National Park Service

 

Date of this Version

2008

Comments

Published in Weber, Samantha, and David Harmon, eds. 2008. Rethinking Protected Areas in a Changing World: Proceedings of the 2007 GWS Biennial Conference on Parks, Protected Areas, and Cultural Sites. Hancock, Michigan: The George Wright Society.

Abstract

Paleontology, the study of organisms and processes preserved in a geologic context, can be practiced in over 180 units of the national park system. Much more than just the collecting of different kinds of fossils to be stored in a museum, the study of the fossil record is the only means by which we can understand past climatic changes and the effects of such changes on biotas (changes such as extinction, speciation, immigration, and evolutionary events).

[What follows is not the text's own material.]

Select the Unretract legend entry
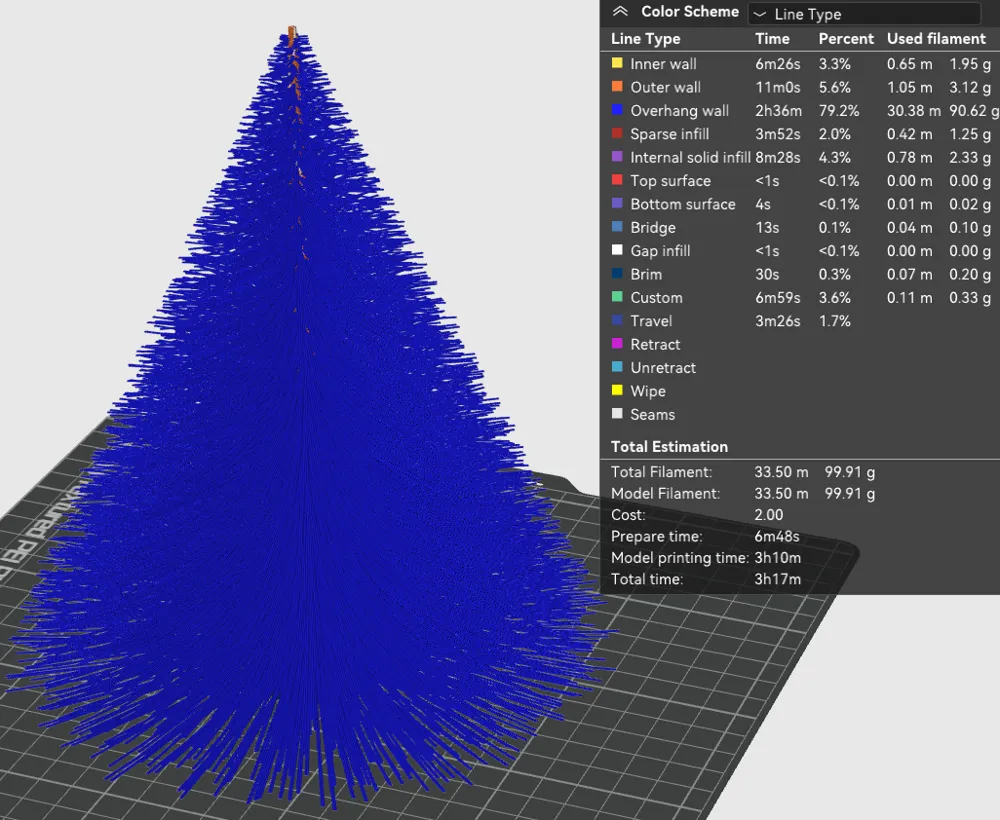 (x=662, y=368)
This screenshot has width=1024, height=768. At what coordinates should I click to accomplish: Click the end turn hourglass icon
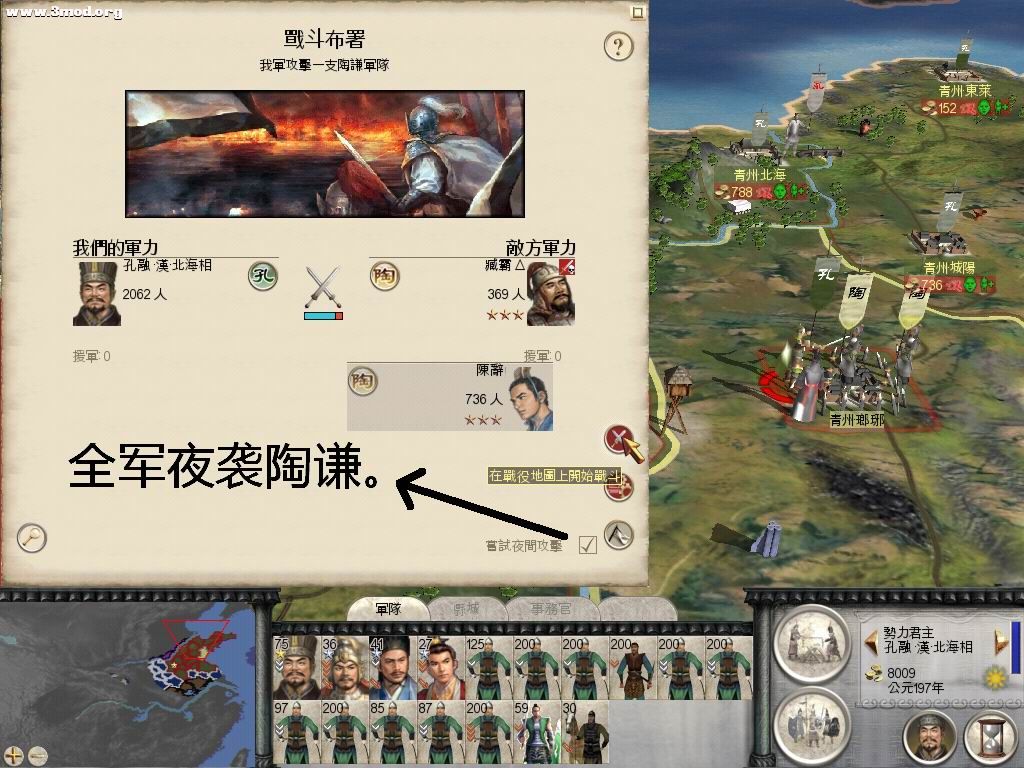coord(990,736)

In combination with the fossil record, comprehensive studies of geological, sedimentological, and geochemical records can inform us about other aspects of major climatic perturbations in earth history, such as the causation of climatic shifts, including tectonic events (i.e., mountain-building, plate collisions, and continental movements), greenhouse gas events, and a myriad of other natural processes occurring on geologic timescales. There is now incontrovertible evidence that CO2 concentrations are at the highest level in the last 650 thousand years (ky) (Petit et al. 1999; IPCC 2007). Environmental impacts associated with rising levels of elevated CO2 are being recorded nearly everywhere on earth. Sea and land temperatures are rising rapidly, sea level is increasing, plant and animal ranges are shifting to higher latitudes and higher elevations, acidification of the oceans is occurring, global ice-volume is decreasing, and rates of extinction are unprecedented (IPCC 2007).